The investigation begins at the hardware level; Researchers were able to change onboard components and connect with the device by using the manufacturer's built-in ports.
They were able to gain root access to the device's operating system and extract its firmware for virtualization and vulnerability or other exploits using a combination of known and unique techniques. One of the issues (CVE-2022-31481) contains an unauthorized remote execution weakness with a CVSS severity rating of 10 out of 10. The following is the detailed list of flaws:
- Unauthenticated command injection vulnerability CVE-2022-31479.
- Unauthenticated denial-of-service vulnerability CVE-2022-31480.
- CVSS 10 rated RCE vulnerability is CVE-2022-31481.
- Unauthenticated denial-of-service vulnerability CVE-2022-31482.
- An authenticated arbitrary file write vulnerability, CVE-2022-31483.
- Unauthenticated user modification vulnerability CVE-2022-31484.
- Unauthenticated information spoofing vulnerability CVE-2022-31485.
- An authenticated command injection vulnerability, CVE-2022-31486
Carrier has issued an alert in response to the revelation, which includes further details, mitigations, and firmware patches that consumers should apply right now.
In locations where physical access to privileged facilities is required, LenelS2 is used to connect with more complicated building automation implementations.
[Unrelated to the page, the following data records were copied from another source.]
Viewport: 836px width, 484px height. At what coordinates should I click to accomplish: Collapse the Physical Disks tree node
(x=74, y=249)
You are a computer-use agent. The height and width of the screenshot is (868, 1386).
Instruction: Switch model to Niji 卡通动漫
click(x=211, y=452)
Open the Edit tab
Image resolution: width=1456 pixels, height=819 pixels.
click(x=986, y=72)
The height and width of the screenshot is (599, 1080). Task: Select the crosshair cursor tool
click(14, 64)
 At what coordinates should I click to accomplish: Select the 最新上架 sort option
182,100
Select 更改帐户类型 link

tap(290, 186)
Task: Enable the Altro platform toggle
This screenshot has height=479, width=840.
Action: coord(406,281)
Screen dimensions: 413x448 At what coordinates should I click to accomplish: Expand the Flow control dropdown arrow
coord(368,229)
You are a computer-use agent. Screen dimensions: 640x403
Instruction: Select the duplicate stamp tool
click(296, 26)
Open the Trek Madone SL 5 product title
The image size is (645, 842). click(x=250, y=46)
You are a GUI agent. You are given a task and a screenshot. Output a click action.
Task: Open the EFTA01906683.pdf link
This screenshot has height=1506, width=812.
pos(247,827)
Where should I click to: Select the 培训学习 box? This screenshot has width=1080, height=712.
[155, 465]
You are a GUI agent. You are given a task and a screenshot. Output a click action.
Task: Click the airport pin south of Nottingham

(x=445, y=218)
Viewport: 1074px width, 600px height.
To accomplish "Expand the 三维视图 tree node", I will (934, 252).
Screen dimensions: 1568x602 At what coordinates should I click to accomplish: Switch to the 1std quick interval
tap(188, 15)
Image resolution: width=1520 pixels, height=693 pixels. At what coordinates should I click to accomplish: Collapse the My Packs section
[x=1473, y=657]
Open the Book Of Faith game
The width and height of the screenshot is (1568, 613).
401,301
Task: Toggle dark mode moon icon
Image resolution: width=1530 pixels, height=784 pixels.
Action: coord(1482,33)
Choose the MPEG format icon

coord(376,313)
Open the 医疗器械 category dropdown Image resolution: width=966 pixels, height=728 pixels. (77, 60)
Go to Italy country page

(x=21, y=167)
The following LenelS2 HID Mercury access or unauthorized access panels are affected:
- LNL-X2210
- LNL-X2220
- LNL-X3300
- LNL-X4420
- LNL-4420
- S2-LP-1501
- S2-LP-1502
- S2-LP-2500, as well as
- S2-LP-4502
According to a study conducted by IBM in 2021, the average cost of a physical data breach is 3.54 million dollars, with a detection time of 223 days.
For companies that rely on access control systems to protect the security and safety of its facilities, the stakes are high. "ICS security presents unique issues," according to the US Cybersecurity and Infrastructure Security Agency (CISA).
The increasing convergence of information technology (IT) and operational technology (OT) presents chances for exploitation that could result in catastrophic repercussions, including loss of life, economic damage, and disruption of society's National Critical Functions (NCFs)."
Consumers should be aware that while the vulnerabilities revealed recently may appear to have minimal impact created by hackers, critical infrastructure assaults have a significant impact on our everyday lives.